April 25, 2016

2 Min Read
OSHA Seeks $119k in Fines Following Paper Mill Death

The Department of Labor’s Occupational Safety and Health Administration is seeking $119,000 in fines from a Ladysmith, WI paper mill after a man was killed while servicing a high-speed conveyor belt last October, the agency announced on Monday.

A 46-year-old man was injured at the mill operated by Clearwater Paper Corporation, a subsidiary of Cellu Tissue-City Forest LLC, in Ladysmith on Oct. 27, 2015. The man later died of his injuries. The agency cited Cellu Tissue-City Forest LLC for one willful violation, one repeat violation, and two serious safety violations on April 21.

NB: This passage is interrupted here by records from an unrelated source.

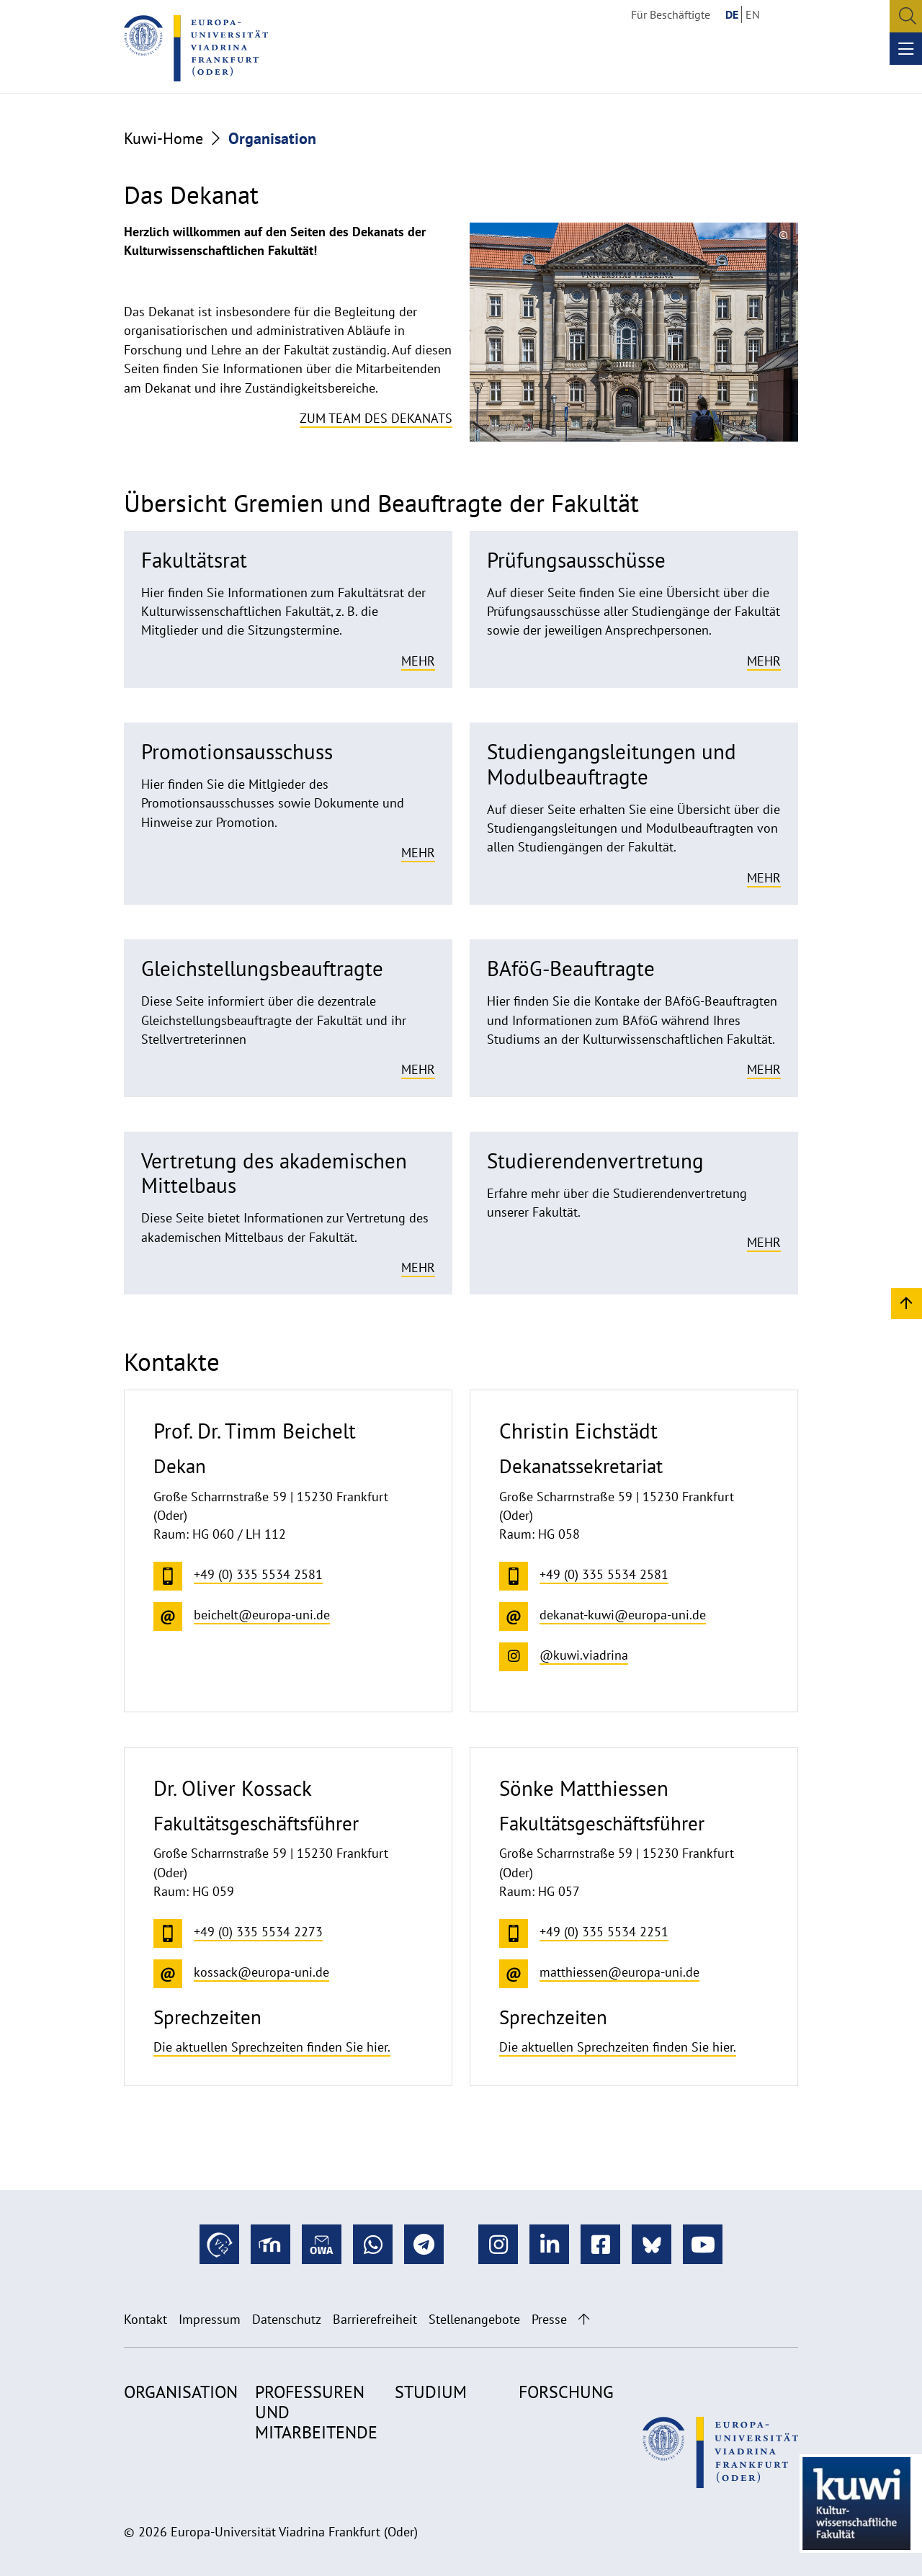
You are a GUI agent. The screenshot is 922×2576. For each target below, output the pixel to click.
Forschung (566, 2392)
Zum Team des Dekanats (376, 418)
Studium (431, 2392)
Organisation (181, 2392)
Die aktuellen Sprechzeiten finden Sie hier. (271, 2047)
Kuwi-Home (163, 138)
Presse (549, 2319)
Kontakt (145, 2319)
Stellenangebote (474, 2319)
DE (731, 14)
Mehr (418, 661)
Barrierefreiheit (375, 2319)
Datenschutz (286, 2319)
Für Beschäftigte (670, 14)
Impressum (210, 2319)
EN (753, 14)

“Workers at the Clearwater Paper mill were exposed to dangerous machine hazards on a daily basis because their employer failed to properly prevent contact with operating machinery,” OSHA’s regional director in Eau Claire, Mark Hysell, said in a press release. “This man's death is tragic and was preventable. Despite incidents like this one, machine hazards continue to be one of the most frequently cited federal worker safety violations. It takes just minutes to stop and put safety first."

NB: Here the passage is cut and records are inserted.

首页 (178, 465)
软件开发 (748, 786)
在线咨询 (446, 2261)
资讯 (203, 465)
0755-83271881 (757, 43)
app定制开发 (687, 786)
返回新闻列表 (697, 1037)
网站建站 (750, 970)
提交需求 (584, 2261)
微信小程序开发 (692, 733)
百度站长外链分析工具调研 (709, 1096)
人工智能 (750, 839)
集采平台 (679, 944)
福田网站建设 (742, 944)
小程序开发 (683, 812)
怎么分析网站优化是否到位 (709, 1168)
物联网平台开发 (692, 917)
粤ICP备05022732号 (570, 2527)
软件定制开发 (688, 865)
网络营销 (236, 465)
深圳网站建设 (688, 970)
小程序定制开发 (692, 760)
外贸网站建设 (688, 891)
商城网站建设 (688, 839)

OSHA said that investigators discovered that mill employees “routinely” work beneath high-speed conveyor and sheet-fork sections of the wet lap machine during production. The agency asserts that these conditions exposes workers to the risk severe injury or fatality, as the operating machinery could pull them in or a machine part could strike them.   

The mill employs about 80 people and produces more than 40,000 tons of paper annually, used as napkins, paper towels, and bath and facial tissue products.